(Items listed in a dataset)

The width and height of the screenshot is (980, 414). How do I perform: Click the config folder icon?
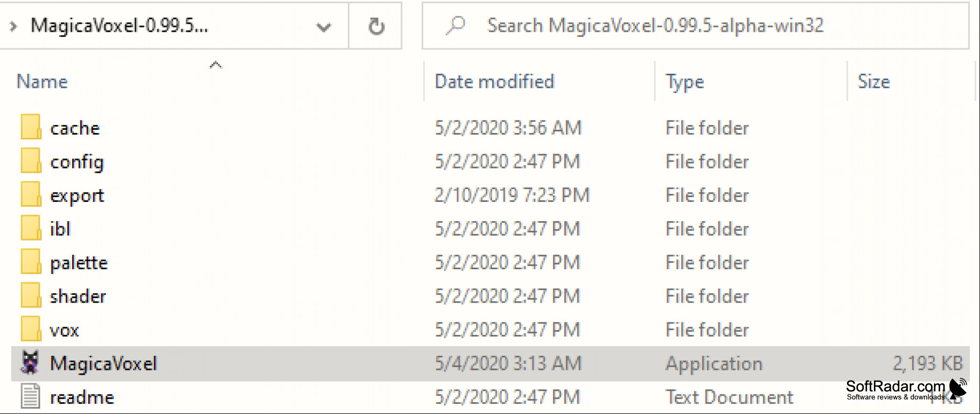pos(31,161)

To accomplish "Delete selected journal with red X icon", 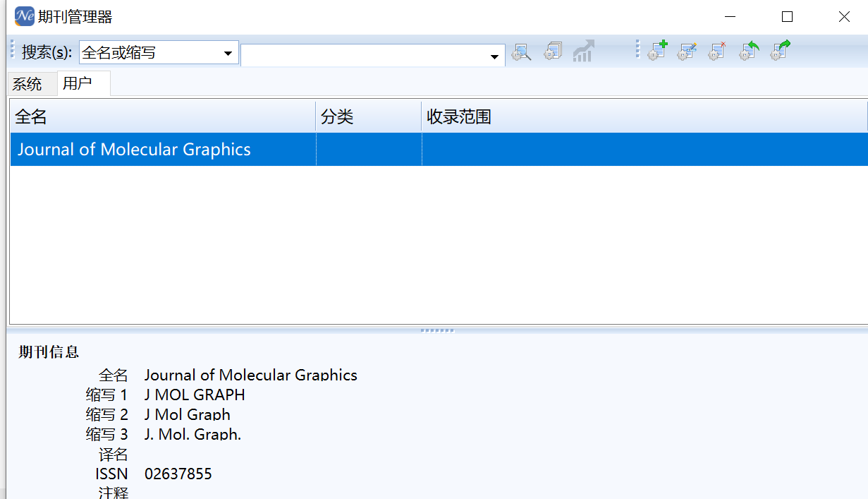I will (x=717, y=51).
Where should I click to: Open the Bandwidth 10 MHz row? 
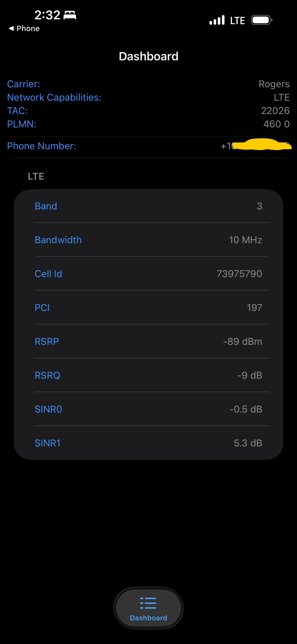(149, 240)
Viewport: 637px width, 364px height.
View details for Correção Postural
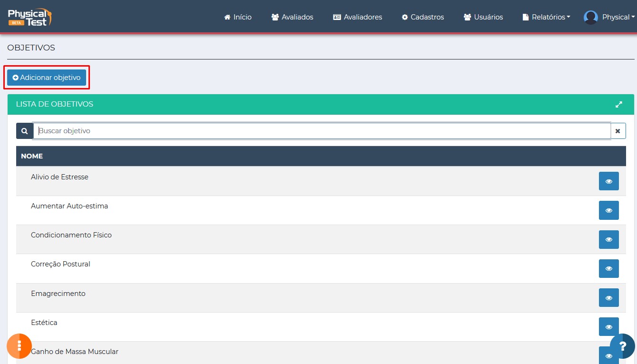[x=608, y=268]
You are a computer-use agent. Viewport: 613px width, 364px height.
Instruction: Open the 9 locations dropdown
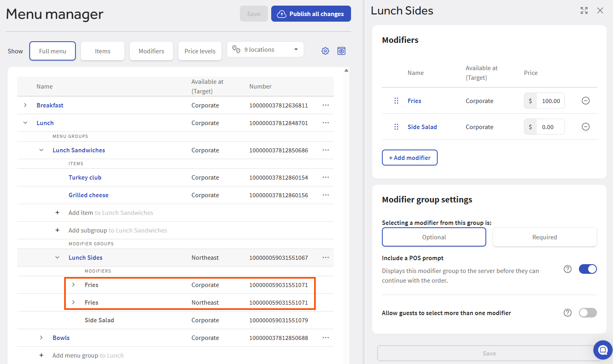click(265, 50)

* **WORK INSTRUCTIONS**: Filter the records for the word "Viewport" and show every line that has it.

* **WRITTEN RESPONSE**:
Viewport: 637px width, 364px height.
You are a computer-use agent. Viewport: 613px width, 364px height.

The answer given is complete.